TEXT EXCERPT →
|---|
# Duck Call



## Barb (Jun 1, 2020)

This is my first call made out of flame box elder and resin. I used an Echo insert. I also gave it to a duck hunting buddy to test it out since I don't hunt.

Reactions: Like 1 | EyeCandy! 6 | Way Cool 2


----------



## Eric Rorabaugh (Jun 1, 2020)

Great job Barb! Looks good

Reactions: Thank You! 1


----------



## Steve in VA (Jun 1, 2020)

If looks could kill, you've got a great one there Barb!

Reactions: Thank You! 1


----------



## TTP GC (Jun 1, 2020)

Looking good

Reactions: Thank You! 1


----------



## rob3232 (Jun 1, 2020)

Awesome Barb!

Reactions: Thank You! 1


----------



## T. Ben (Jun 1, 2020)

Great looking call.

Reactions: Thank You! 1


----------



## barry richardson (Jun 1, 2020)

Sweet! Lucky friend you have....

Reactions: Thank You! 1


----------



## Nature Man (Jun 1, 2020)

Amazing! If it sounds as good as it looks, it is a goldmine! Chuck

Reactions: Thank You! 1


----------
|---|
RECORD EXCERPTS →
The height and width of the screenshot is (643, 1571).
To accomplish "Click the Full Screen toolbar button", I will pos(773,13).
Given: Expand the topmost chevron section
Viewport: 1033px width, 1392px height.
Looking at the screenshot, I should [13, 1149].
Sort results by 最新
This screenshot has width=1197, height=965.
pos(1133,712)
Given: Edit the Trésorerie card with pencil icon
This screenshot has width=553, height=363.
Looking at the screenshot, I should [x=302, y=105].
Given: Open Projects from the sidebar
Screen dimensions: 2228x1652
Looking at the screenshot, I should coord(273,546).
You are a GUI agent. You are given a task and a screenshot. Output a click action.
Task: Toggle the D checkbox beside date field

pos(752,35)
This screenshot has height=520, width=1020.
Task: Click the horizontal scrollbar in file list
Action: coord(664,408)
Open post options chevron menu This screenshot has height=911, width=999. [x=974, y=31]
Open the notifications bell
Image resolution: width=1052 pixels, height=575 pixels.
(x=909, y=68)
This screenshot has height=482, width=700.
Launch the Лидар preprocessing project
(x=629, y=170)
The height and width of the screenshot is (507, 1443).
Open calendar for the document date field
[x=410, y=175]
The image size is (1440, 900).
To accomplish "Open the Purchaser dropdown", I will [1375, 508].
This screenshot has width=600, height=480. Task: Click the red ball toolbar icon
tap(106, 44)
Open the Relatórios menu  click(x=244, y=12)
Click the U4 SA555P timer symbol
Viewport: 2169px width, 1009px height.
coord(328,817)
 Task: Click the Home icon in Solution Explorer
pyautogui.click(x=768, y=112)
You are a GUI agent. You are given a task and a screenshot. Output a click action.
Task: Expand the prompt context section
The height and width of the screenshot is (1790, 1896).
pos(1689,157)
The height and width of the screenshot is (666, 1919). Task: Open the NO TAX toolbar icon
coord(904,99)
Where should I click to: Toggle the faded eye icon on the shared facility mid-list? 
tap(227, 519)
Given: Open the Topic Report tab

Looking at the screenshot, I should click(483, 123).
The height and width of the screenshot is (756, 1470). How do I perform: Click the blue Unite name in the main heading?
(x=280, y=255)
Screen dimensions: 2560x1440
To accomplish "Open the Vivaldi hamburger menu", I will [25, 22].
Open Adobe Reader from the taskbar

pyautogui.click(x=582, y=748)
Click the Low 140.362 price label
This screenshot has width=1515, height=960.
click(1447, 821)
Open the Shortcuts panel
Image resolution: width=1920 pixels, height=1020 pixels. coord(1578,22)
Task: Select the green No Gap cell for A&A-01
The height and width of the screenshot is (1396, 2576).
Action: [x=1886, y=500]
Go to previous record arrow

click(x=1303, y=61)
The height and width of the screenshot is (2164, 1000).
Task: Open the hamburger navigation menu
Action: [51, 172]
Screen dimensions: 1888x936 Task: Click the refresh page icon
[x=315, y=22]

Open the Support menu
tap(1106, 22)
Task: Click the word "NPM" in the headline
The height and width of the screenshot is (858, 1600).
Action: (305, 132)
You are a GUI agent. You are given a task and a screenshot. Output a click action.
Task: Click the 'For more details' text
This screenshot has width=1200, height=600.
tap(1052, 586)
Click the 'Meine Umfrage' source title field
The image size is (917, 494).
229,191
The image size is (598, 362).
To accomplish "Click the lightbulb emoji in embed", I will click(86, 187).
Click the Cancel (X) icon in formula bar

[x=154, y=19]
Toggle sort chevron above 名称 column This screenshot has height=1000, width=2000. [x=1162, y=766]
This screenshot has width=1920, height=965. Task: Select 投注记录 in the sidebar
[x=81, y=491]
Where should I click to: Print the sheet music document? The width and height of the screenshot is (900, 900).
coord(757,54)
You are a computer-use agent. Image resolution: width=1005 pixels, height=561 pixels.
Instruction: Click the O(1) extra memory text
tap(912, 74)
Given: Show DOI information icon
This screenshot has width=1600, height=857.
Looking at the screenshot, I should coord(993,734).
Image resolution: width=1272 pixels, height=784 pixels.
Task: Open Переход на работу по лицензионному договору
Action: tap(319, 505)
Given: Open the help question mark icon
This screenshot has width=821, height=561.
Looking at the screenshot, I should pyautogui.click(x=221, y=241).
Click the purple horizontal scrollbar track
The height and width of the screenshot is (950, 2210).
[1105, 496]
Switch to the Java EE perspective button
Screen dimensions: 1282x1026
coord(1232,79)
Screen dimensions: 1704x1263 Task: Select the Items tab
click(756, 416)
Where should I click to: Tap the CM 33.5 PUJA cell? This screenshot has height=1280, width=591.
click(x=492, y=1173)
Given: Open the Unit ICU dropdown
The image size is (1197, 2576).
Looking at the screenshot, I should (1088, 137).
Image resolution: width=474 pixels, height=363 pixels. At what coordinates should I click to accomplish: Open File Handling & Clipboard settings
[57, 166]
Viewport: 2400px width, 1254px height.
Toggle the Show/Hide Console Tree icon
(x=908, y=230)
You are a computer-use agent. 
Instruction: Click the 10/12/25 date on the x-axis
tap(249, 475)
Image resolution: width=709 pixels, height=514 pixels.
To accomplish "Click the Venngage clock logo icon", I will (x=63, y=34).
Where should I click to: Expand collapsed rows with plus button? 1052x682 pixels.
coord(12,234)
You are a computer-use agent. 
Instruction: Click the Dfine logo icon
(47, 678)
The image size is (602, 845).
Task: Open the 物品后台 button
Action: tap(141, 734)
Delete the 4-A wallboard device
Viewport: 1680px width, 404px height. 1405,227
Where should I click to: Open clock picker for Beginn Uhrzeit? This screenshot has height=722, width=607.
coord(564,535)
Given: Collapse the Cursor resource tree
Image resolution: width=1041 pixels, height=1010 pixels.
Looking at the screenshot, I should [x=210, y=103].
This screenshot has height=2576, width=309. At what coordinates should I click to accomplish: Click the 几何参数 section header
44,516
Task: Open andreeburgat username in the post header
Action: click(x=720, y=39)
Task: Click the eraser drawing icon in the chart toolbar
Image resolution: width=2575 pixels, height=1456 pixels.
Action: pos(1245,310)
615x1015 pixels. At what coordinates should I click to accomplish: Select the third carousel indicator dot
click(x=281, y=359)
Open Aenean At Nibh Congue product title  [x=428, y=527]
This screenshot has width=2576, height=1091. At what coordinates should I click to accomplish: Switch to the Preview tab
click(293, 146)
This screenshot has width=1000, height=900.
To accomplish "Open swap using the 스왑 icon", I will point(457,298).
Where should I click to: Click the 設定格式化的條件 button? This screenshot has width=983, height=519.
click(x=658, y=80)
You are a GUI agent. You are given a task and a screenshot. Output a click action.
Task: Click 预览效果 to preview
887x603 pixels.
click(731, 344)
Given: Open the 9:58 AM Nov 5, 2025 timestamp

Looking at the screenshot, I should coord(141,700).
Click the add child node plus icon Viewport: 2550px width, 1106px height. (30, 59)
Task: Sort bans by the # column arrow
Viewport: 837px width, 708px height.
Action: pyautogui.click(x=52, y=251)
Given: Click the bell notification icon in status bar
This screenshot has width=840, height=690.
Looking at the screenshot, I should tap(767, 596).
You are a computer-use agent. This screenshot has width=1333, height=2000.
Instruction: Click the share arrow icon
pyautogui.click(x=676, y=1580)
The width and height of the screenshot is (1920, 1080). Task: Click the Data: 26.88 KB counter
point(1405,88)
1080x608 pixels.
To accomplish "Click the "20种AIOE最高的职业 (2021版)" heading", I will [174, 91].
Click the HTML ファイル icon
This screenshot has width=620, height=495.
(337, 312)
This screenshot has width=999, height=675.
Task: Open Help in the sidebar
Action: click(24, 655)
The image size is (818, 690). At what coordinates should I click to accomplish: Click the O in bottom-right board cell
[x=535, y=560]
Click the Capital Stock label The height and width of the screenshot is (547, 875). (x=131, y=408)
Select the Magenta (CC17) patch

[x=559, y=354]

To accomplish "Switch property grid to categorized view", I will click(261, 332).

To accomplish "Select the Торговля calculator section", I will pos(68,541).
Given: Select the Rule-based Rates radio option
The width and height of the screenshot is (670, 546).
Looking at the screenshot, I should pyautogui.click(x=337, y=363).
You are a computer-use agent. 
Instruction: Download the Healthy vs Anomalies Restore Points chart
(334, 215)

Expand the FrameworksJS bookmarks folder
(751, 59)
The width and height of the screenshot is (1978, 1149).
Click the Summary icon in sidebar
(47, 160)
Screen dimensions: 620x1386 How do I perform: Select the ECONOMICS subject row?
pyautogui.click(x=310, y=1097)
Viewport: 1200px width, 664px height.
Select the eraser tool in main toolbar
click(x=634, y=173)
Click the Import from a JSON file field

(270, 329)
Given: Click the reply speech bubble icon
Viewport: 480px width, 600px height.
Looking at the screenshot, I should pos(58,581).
|---|
COMPLETE THE FOLLOWING →
A. Answer these about the duck call thread, one per line:
(i) What two materials was Barb's first call made out of?
(ii) Who did Barb give the call to for testing?
(iii) What name is signed at the end of Nature Man's reply?
B. Echo the part of the duck call thread that opens with the words containing "## Barb (Jun" and closes with "Rorabaugh (Jun 1, 2020)".
The data above is separate material from the duck call thread.

TASK-BY-TASK ANSWERS →
A.
(i) Flame box elder and resin
(ii) A duck hunting buddy
(iii) Chuck

B.
## Barb (Jun 1, 2020)

This is my first call made out of flame box elder and resin. I used an Echo insert. I also gave it to a duck hunting buddy to test it out since I don't hunt.

Reactions: Like 1 | EyeCandy! 6 | Way Cool 2


----------



## Eric Rorabaugh (Jun 1, 2020)